SÁNCHEZ JIMÉNEZ, JOSÉ
Nuestro Estado social y democrático de derecho no es original. Si lo comparamos con los de nuestro entorno no encontraremos diferencias de carácter significativo, alguna peculiaridad, eso sí, pero nada que lo pudiera distinguir en lo esencial. Pues todos ellos se erigen sobre los mismos principios, la soberanía popular y su determinación a través del ejercicio de los derechos y libertades individuales. Sin embargo, nuestro Estado constitucional sí que es único, inaudito, cabría decir, en nuestra historia. Nunca antes fuimos capaces de erigir una forma de convivencia política tan racional, en la que nos contemplásemos como soberanos, a la vez que respetuosos de los derechos de nuestros conciudadanos.
Si Schiller calificó la libertad política como la obra de arte más bella en la historia de la humanidad, del mismo modo nosotros podríamos considerar nuestro Estado democrático de derecho como lo mejor que hemos hecho en los últimos siglos. De ahí la necesidad de defenderlo en tiempos difíciles en los que hay quienes anhelan demoler su estructura básica. Para lo que intentan quebrar bien la soberanía popular mediante la reivindicación del derecho a decidir como un derecho supuestamente democrático, bien los derechos y libertades individuales sometiéndolos al arbitrio de las decisiones mayoritarias.
Los nacionalismos y populismos que combaten el Estado liberal presuponen la preeminencia de la nación. En un caso, o de la mayoría, en otro, sobre las exigencias del Estado de derecho, por lo que las reglas quedan supeditadas al interés prevalente de la identidad nacional o la libertad de arbitrio de lo que la mayoría decida en cada momento, respectivamente.

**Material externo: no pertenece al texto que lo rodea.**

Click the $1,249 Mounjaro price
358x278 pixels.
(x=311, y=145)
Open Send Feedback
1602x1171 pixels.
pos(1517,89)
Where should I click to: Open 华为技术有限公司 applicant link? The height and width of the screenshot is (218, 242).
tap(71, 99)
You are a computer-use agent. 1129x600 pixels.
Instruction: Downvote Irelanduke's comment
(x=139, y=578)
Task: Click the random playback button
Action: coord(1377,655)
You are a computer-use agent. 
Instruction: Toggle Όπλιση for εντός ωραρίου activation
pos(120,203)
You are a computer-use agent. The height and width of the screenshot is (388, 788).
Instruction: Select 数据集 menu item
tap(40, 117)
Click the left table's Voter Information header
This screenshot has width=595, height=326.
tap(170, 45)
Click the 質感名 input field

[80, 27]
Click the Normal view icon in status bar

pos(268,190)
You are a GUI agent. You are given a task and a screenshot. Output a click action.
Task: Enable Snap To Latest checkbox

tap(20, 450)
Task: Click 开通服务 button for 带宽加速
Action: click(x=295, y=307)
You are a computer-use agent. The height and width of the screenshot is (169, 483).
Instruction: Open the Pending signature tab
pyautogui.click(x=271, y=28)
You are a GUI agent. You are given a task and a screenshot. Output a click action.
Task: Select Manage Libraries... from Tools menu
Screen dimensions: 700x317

De algún modo, estas ideas suponen la victoria del pensamiento de Carl Schmitt sobre las provenientes de la tradición liberal. A fin de combatir su predominio, hace falta que volvamos al autor que se encuentra en el trasfondo de Schmitt para leerlo de manera original y no tergiversada. Esto nos permitirá ahondar hasta llegar a la roca madre sobre la que nuestro Estado constitucional se había fundado, la soberanía del pueblo. Si bien entendido, tal y como nos advierte Hegel, no como un pueblo enraizado en la inmediatez de una lengua, historia y tradiciones determinadas, características que lo dotan de una homogeneidad primaria, sino de una manera más racional, como demos, como pueblo político, arraigado en el concepto más abstracto de una ciudadanía que ha de ser capaz de determinar la voluntad soberana por medio del derecho.